Als Chef tegenwoordig bij Appie zijn boodschappen doet, valt hij bij de ingang van de supermarkt op zijn knieën. Hij slaat een kruis, maakt een diepe buiging, maakt een korte buiging, vouwt zijn handen boven het hoofd en noemt de manager Vader. Hij weet: hij betreedt een spirituele plek, Appie heeft een goddelijke verschijning aangenomen en is niet zomaar een grootgrutter maar een Schepper.
De van oorsprong Zaanse kruidenier heeft ‘de nieuwe Albert Heijn kalkoen’ gecreëerd.
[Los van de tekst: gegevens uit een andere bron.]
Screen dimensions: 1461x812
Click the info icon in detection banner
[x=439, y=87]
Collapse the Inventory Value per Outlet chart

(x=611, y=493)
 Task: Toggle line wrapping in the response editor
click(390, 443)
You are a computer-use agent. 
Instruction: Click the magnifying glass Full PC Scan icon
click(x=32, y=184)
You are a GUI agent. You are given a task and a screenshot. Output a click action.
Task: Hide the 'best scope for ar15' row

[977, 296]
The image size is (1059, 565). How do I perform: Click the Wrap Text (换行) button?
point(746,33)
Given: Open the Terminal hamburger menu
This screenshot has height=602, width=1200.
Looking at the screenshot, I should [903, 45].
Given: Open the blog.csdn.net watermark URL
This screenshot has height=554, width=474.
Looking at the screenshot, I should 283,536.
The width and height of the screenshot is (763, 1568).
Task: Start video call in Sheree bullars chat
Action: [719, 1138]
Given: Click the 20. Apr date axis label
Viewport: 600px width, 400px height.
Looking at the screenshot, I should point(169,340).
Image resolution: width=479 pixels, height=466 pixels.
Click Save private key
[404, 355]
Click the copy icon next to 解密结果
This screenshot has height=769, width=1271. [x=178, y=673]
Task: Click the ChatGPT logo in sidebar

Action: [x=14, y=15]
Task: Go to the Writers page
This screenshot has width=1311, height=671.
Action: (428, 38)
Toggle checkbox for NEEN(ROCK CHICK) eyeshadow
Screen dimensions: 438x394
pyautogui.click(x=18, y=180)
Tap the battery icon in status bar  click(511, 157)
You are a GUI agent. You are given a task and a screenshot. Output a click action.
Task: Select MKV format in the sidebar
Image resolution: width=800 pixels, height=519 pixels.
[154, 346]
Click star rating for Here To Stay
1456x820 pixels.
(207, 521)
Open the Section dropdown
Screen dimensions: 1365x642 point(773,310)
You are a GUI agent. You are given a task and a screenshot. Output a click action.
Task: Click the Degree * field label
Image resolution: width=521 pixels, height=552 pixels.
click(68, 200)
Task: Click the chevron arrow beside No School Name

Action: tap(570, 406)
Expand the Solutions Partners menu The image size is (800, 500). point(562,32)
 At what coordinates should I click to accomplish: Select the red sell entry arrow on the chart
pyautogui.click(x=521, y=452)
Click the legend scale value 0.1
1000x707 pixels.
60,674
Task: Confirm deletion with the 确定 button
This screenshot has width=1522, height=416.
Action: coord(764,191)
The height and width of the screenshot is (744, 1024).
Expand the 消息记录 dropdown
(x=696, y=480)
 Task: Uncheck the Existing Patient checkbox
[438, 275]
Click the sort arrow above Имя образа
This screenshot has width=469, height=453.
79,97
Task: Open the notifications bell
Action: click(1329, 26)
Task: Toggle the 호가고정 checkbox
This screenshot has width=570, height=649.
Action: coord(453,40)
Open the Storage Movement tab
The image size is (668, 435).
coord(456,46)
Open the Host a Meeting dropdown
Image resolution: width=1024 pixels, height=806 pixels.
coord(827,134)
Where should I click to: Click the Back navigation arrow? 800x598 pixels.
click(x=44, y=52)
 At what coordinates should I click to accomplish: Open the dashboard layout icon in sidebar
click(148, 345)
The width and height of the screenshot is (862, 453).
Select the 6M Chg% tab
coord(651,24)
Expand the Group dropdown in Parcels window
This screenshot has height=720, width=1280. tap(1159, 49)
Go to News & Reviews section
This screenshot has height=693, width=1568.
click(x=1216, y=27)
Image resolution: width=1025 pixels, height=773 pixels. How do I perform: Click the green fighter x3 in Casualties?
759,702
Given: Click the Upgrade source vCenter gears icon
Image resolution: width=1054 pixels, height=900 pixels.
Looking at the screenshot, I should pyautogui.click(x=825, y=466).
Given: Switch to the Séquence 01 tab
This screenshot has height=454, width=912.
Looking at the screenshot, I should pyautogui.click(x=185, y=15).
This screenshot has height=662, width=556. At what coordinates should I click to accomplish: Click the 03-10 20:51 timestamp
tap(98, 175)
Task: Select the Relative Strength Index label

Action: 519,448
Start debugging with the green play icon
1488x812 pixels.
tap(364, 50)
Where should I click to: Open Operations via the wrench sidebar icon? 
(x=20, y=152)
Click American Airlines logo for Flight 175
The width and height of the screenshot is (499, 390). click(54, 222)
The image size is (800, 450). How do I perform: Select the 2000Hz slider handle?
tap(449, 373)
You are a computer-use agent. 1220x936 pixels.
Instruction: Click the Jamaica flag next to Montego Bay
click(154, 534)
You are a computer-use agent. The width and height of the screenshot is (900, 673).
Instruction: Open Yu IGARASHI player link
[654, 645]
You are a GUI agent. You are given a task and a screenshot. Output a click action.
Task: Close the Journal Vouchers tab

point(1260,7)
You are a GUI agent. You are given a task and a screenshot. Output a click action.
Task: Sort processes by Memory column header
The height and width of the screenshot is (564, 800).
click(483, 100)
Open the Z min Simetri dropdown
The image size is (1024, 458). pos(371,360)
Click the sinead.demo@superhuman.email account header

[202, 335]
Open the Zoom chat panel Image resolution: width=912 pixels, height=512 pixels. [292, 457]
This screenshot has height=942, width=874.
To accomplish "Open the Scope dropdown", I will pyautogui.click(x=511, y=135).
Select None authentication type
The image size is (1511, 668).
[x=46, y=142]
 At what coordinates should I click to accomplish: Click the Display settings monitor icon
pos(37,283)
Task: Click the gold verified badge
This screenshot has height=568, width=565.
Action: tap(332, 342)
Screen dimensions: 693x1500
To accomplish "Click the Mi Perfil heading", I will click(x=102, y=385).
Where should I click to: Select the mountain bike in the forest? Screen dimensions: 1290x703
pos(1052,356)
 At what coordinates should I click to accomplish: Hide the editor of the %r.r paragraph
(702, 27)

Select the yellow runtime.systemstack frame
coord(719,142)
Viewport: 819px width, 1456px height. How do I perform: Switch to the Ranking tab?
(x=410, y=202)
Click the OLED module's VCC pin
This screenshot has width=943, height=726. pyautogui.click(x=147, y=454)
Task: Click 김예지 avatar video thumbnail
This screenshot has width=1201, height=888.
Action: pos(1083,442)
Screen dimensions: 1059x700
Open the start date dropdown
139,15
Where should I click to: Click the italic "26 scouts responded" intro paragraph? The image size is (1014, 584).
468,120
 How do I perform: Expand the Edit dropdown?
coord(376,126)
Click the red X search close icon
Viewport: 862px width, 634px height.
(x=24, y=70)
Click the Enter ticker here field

Als vervanging van de plofkalkoen. De ‘nieuwe kalkoen’, Halleluja, Appie zij geloofd, heeft iets meer ruimte in de stal die nog steeds vol gepropt is met levende dieren die snakken naar frisse lucht en een grassprietje. Als Heer Appie zo zijn klanten zou behandelen zou de wereld te klein zijn. Kalkoenen hebben de pech ‘maar’ dieren te zijn en bij dit Goddelijke Concern zijn ze in slechte handen.
Als Chef de catacomben betreedt en zich voortbeweegt tussen de andere gelovigen, ziet hij pakken met vlees van dode dieren. Sommige pakken hebben een ster- nee, geen gele, maar een ster die het geluk van het dier aangaf toen het nog leefde. De meeste pakken in dit Heilige der Heiligen hebben één ster. Het sterrensysteem is door mensen bedacht toen de natuurlijke omgeving van dieren is afgeschaft. Die dieren, geprezen zijn ze, hebben daar niet om gevraagd, willen leven in vrijheid. Maar de meesten brengen hun korte leven door in stinkende stallen omdat God Appie dat zo wil.
Weg met die sterren, weg met die mensen die dit systeem bedenken. Het is nep, bedrog en sloopt de natuur, de eigenlijke, oorspronkelijk wijze van leven. Ze ordenen. Ze discrimineren.